Unified communications: growth, interrupted
By Stephen Pritchard,
The unified communications (UC) market is worth £3.6 billion in EMEA, according to IDC, the industry analysts. But unified communications is no longer the priority it was.
The market is expected to grow – to around £10 billion by 2015 – but deploying unified communications technology ranks only fifth in an IDC survey of CIO priorities.
Unified communications has failed to overcome some initial hurdles.
This represents a turnaround from just a few years ago, when businesses were expected to invest heavily in unified communications, and related technologies such as video conferencing or telepresence. UC would improve collaboration, make for more efficient business processes and reduce costs for companies that deployed it.
But unified communications has failed to overcome some initial hurdles. Systems such as Microsoft's Lync and Cisco's IP telephony have done well replacing conventional phone lines, but too few companies are seeing the full benefits of UC.
There are a couple of possible explanations. The technology requires upfront investment, especially where companies need to replace on-premise communications equipment, such as PBX systems, and install higher-capacity internet connections. In the last few years, that investment has been hard to come by.
Then there is the complexity of UC communications itself. At a recent IDC summit on the technology, analyst John Neville identified no fewer than 13 different components of unified communications. With that level of complexity, even the most dedicated IT department would struggle to identify the UC capabilities they need, let alone the right mix of vendors and products.
Neville suggests that IT departments have also moved, over the last couple of years, from a return on investment (ROI) model to a total cost of ownership model. This, too, goes against deploying technologies such as UC which are both complex, and which rely at least in part on "soft" benefits to bring a payback to the business.
Companies can measure hard savings, such as cutting on phone line rental costs or system maintenance, but it is more difficult to put a cash figure on improvements in, say, customer service, let alone in a better work-life balance for employees.

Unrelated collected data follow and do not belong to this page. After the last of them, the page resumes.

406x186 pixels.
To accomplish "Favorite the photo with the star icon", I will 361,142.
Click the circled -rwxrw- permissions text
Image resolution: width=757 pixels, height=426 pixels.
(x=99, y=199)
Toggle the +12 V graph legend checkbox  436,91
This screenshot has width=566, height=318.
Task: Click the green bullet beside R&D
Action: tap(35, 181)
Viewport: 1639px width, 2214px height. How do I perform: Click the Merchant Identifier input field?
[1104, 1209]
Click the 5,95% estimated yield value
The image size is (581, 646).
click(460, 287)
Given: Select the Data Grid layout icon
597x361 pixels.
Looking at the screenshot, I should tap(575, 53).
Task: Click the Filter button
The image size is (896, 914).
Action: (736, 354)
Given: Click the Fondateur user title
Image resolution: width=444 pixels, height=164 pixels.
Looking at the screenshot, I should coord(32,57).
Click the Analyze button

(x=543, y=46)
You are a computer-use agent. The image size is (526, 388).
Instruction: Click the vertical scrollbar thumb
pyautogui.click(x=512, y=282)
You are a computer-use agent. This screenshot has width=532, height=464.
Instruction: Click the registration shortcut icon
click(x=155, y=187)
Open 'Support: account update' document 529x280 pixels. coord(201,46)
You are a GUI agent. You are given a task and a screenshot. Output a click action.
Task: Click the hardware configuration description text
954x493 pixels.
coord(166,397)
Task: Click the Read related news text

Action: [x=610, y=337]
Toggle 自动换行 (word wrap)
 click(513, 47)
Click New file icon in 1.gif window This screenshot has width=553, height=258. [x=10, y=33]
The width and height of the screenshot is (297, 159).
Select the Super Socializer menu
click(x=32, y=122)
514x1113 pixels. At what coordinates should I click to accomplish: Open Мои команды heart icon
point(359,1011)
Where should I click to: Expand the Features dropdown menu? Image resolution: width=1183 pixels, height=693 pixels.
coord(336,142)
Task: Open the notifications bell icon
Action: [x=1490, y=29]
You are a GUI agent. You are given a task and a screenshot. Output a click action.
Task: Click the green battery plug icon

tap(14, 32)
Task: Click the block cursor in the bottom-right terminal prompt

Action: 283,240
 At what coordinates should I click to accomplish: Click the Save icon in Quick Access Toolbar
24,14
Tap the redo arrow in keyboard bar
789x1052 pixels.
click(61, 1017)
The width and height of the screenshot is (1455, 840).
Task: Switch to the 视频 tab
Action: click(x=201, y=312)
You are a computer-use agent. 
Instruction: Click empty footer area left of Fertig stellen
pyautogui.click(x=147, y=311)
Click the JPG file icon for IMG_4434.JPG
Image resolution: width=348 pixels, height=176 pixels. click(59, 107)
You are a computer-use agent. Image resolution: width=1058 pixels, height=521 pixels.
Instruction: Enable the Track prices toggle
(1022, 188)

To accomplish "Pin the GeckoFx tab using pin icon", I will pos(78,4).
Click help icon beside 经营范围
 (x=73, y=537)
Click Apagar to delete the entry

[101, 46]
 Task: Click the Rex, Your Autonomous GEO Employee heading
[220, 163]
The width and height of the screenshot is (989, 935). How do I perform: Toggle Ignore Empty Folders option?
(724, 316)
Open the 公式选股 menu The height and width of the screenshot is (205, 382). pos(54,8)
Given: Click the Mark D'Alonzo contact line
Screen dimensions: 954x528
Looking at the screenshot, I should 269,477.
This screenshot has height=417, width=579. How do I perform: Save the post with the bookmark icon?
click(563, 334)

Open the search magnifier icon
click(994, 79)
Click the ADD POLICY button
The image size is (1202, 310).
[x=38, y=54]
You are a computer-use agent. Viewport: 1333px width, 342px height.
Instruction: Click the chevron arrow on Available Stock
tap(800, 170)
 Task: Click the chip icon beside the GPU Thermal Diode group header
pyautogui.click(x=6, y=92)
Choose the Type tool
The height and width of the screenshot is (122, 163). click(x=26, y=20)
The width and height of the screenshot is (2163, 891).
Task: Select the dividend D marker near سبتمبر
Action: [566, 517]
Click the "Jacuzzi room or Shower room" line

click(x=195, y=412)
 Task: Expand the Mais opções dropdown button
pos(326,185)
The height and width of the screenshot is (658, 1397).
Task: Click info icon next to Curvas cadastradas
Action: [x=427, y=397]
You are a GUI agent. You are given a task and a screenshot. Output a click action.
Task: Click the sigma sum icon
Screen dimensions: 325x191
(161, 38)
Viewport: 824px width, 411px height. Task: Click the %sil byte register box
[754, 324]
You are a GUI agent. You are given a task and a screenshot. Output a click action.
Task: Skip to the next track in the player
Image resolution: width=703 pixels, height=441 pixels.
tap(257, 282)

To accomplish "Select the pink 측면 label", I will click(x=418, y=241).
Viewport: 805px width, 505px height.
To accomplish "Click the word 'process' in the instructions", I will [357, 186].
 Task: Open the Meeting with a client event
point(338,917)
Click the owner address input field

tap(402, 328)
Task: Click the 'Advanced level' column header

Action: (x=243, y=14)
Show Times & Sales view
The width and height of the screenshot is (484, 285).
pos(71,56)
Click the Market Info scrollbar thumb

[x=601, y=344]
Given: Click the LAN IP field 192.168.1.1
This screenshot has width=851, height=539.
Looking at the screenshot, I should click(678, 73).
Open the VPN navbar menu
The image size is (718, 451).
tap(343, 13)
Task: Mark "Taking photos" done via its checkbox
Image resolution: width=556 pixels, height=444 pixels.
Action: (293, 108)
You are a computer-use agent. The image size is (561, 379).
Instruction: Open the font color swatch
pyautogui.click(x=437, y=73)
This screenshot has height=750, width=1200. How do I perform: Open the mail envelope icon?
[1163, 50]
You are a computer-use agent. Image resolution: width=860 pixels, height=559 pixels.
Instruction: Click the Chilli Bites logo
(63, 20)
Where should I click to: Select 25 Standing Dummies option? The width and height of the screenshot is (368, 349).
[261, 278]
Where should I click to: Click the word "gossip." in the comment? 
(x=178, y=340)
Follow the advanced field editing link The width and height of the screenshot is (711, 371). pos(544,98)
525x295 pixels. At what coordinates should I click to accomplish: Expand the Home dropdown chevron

The answer, IDC suggests, is to move away from the vendor speak and to break UC back down into components. The "communications" side of UC is more important than the "unified" side for most employees.
John Neville cites the example of a company that was able to use fixed-mobile convergence, one of the unified communications technologies, to forward landline calls to its security guards' mobile phones. That was all the UC that organisation needed, and it made it that much easier to prove the business case.
Modelling employees' job roles before deploying unified communications helps to remove complexity and cost from UC deployment, not least because much of the functionality is now in software. So, if someone's job changes, or the organisation's needs change, the IT team can switch on new features later.
It is still early days for UC – so if businesses want to capture the benefits, it pays to start small, and build both knowledge and capabilities.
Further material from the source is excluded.